I am a first year PhD student in political thought, funded by an AHRC-M4C doctoral studentship award. My research interests are in the history of political thought, particularly focussed on: the political and legal theories of Hugo Grotius and Thomas Hobbes, constitutionalism, friendship in political philosophy, and conceptions of sovereignty, rights, and resistance. Before beginning my doctoral studies, I received a BA (Hons) in Politics and Global Studies from the University of Winchester and an MLitt in International Political Theory from the University of St Andrews.
My research will explore the constitutional thought of Hugo Grotius.
Hugo Grotius is a key figure in the history of political thought, he is known primarily for his connections with both international and natural law. Yet, Grotius's political theory has been characterised in contrasting terms. For example, Jean-Jacques Rousseau described it as one 'favourable to tyrants', whereas Sir Robert Filmer found that in Grotius's formulation 'the chief power be in the people'. Perhaps Richard Tuck summarised it best when he noted that Grotius's theory has 'two mouths' that 'speak the language of both absolutism and liberty'.

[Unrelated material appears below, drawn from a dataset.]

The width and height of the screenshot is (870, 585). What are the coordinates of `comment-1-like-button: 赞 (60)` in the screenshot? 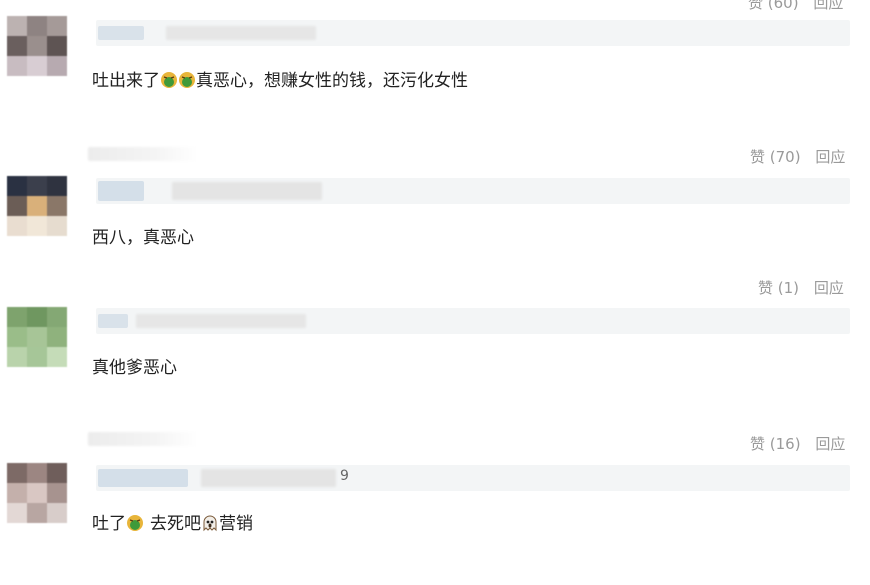 It's located at (774, 6).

In my research, I will explore Grotius's political theory and investigate constitutional aspects of his thought. To do so, I will focus on the concepts of legitimacy and limits. Looking at legitimacy, I will probe Grotius's understanding of the inception of the state (civitas) and ascertain its significance for the administration of government. Turning to limits, I will explore both the legal limits of the sovereign and the limits of the citizens' obligations. I aim to further developments in the literature, made for example by Daniel Lee, that connects Grotius to 'a distinctively modern school of constitutionalism'.